Vijay K Nambiar, ambassador extraordinary and India's permanent representative to the United Nations, made these points in a speech on the situation in Afghanistan, delivered before the Security Council on Friday.

His thesis was that Afghanistan today faces multi-faceted challenges and requires substantial, extensive, and long-term assistance from the international community to go ahead with its reconstruction and humanitarian requirements.

Commending the successful conclusion in June of the Loya Jirga (grand council of tribal elders) which selected 1,000 delegates, including 200 women, from Afghanistan's 390 districts, Nambiar said it was heartening to note the election of a head of state and the appointment of a transitional authority and other structures.

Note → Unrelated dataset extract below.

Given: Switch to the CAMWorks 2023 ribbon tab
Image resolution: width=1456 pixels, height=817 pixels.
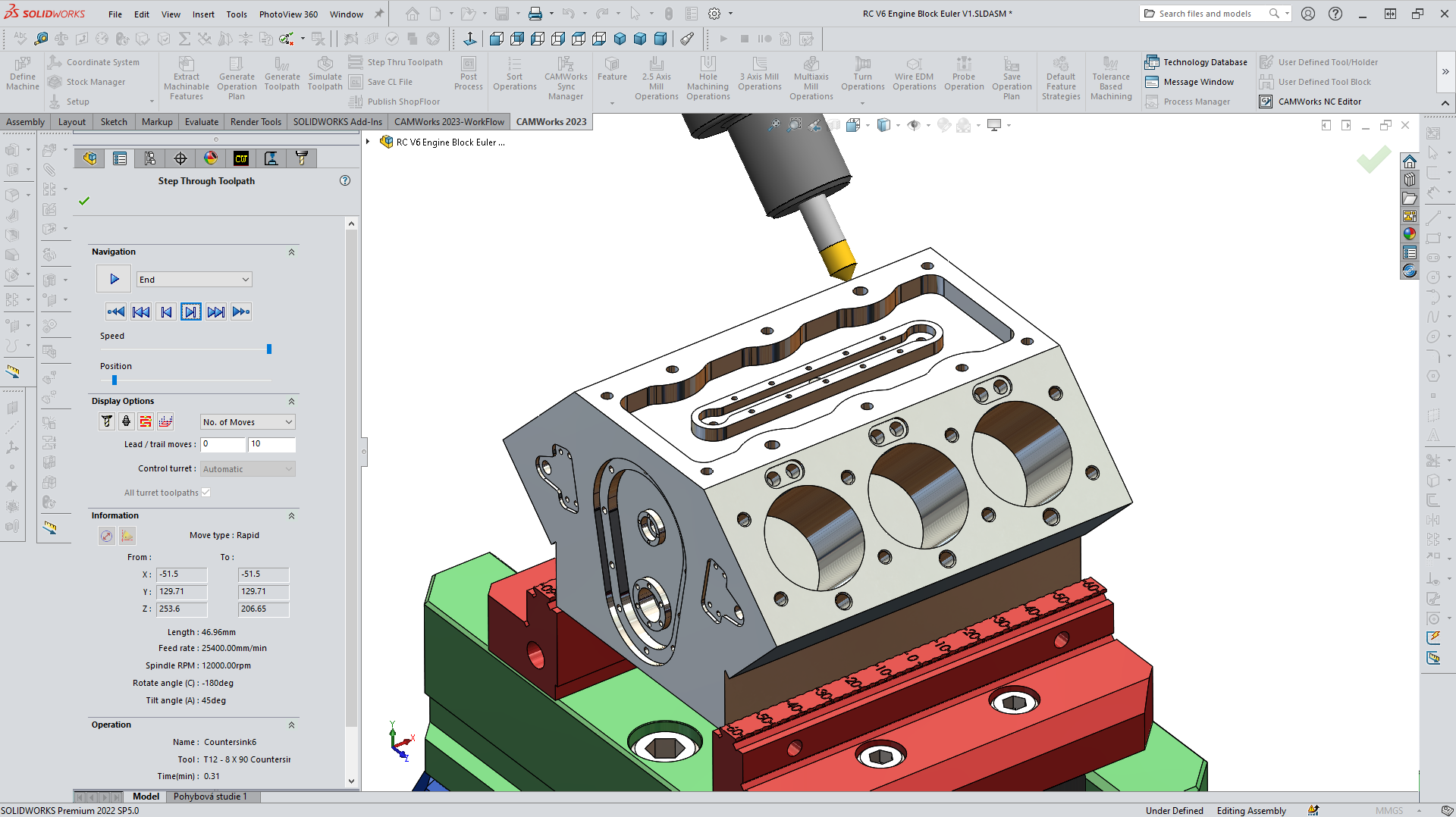Looking at the screenshot, I should (x=551, y=121).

But, warned Nambiar, the fact that Vice-President Haji Abdul Qadir was assassinated on July 6, within a month of the Loya Jirga, is a disquieting sign that "the forces of instability and extremism continue to cast their dark shadow over Afghanistan".

"We strongly condemn this and other incidents. We cannot allow these forces to succeed," he told the Security Council.

Nambiar in his speech pointed out that United Nations Secretary General Kofi Annan had in his July 11 report on the situation in Afghanistan referred to threats to the consolidation of a civil government being posed by Taliban and Al Qaeda forces.

"The continued regrouping of Al Qaeda and Taliban cadres along Afghanistan's southern and southeastern borders heavily impinges on the security situation in Afghanistan and on the rest of the region," he said. "What is more worrying is that they continue to receive external support."

Arguing that the Taliban and Al Qaeda, and those entities supporting them from outside, could not be allowed to succeed in efforts to destabilise Afghanistan's civilian government, Nambiar said the international community needed to help the nation develop its security structures.

"It is important that these structures are established as Afghan institutions flowing out of intra-Afghan processes relevant to and targeted at meeting Afghan needs of internal and external threats," he said.

Reiterating India's support for this process, Nambiar told the Security Council that the Government of India had undertaken the organisation and conduct of 12 training courses involving some 250 Afghan police officers in specialised areas such as investigation techniques, logistics, personnel management and general policing duties.

"India's interest, as also the interest of all peace-loving peoples around the world, lies in the emergence of a strong, united and independent Afghanistan," Nambiar said.